This attractive new release from Chandos is dedicated to orchestral music written by Artur Kapp (1878-1952), his son Eugen (1908-1996) and his nephew Villem (1913-1964). These three musicians were largely responsible for founding and maintaining the so-called 'Estonian orchestral tradition' during a time of great volatility in their country's history. Admittedly, this tradition is deeply indebted to composers from across Estonia's eastern border (with occasional references to Scandinavia) and trails behind its neighbours from a temporal stylistic standpoint. Nevertheless, the works presented here are enjoyable and rewarding, and deserve to be heard outside their land of origin. And who better to make a case for the oeuvre of this national compositional lineage than the head of the same country's own conducting dynasty – Neeme Järvi.
Though the senior Kapp had a long and productive career, writing five symphonies, five concertos and an oratorio based on the Biblical story of Job (amongst other works), the work chosen here is his first for orchestral forces. Written in 1899 as an examination piece at the St Petersburg Conservatory, the dramatic overture Don Carlos is brimming with attractive melodies and inventive instrumentation. Given the piece's compositional proficiency, with its dexterous treatment of thematic material in relation to Schiller's tale, it surprises me that Järvi has not previously committed it to disc. He directs a sparkling account at the helm of the superlative BBC Philharmonic Orchestra, shaping the composer's organised tumult with the utmost care.
Eugen Kapp studied with his father Artur at the Tallinn Conservatory and went on to become the institute's Rector from 1952 to 1964. His ballet Kalevipoeg (1947) was based on Estonia's eponymous national epic poem (which has no fewer than 19,032 verses), penned by Friedrich Reinhold Kreutzwald nearly a century earlier. Thankfully, the orchestral suite presented here is not quite as daunting as its source material, divided into six short, enchanting movements.
These pieces are not unlike those Tchaikovsky composed in an effort to bring The Nutcracker to concert audiences. However, beyond the sweeping melodies and expert orchestrations, Kapp's work does manage to set itself apart. There is a greater sense of folk music in the Kalevipoeg Suite, particularly in 'Forging of the Swords' (a rambunctious gallop which should unquestionably be used as the theme for a TV western) and, unsurprisingly, in the appropriately named 'Folk Dance' (which relies staunchly upon an irregular 3-2-3 quaver beat). There is also a palpable tinge of twentieth-century modernity, both in harmony (such as the juicy introduction to 'Kalevipoeg's Dance with the Maiden of the Lake') and in texture (the whirling woodwind semiquavers in 'Dance of the Wind' are reminiscent of Stravinsky's Firebird). Järvi and the BBC Philharmonic capture the essence of these mouth-watering miniatures, with vivacious woodwind solos and a remarkable intensity from the strings.

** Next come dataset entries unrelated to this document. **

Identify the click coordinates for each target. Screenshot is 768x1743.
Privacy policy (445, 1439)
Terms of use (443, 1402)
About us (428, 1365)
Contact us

Villem Kapp – who also received tutelage from Artur at the Tallinn Conservatory – has written the most 'out-of-date' work on this disc. His Symphony No. 2 in C minor (1955) appeared about seven decades after the era in which it belongs. It is, nevertheless, a neat, tautly constructed composition. The opening movement is based around a simple yet highly functional motif somewhat akin to first four notes of Shostakovich's 'Cello Concerto No. 1. The second subject, though not the most memorable, threatens to launch itself wholeheartedly into 'I Vow to Thee My Country' before opting to take an alternative path. Following a fairly conventional working-out of material Kapp presents an inspired and unforeseen conclusion which is ably executed by conductor and orchestra.
The almost-Brahmsian Adagio espressivo is notable for its sumptuously unpredictable harmonic inflections. The BBC Philharmonic is tender in its performance, though they might have shown greater expressivity in Kapp's luscious countermelodies (particularly in the strings during the introduction). The ensuing Allegro is a waltz in which both mischief and magnificence abound. Its carefree nature allows us a few minutes of idyll before the Finale brings us full circle by reintroducing the overwhelming tension of the first movement. The four-note motif from the first movement is immediately thrust upon us, followed by a rekindling of the tragedy initially experienced during the symphony's introduction. A thrilling allegro passage follows, after which the movement reaches its peak with a radiantly majestic restatement of the second subject's principal theme. Järvi and his orchestra navigate these junctures with flair and panache, bringing the work to a triumphant close.
Accompanied by concise yet informative booklet notes, and aided by exceptional recorded sound, these performances are a resounding success, and fully deserve to garner the Kapp family greater recognition away from their homeland.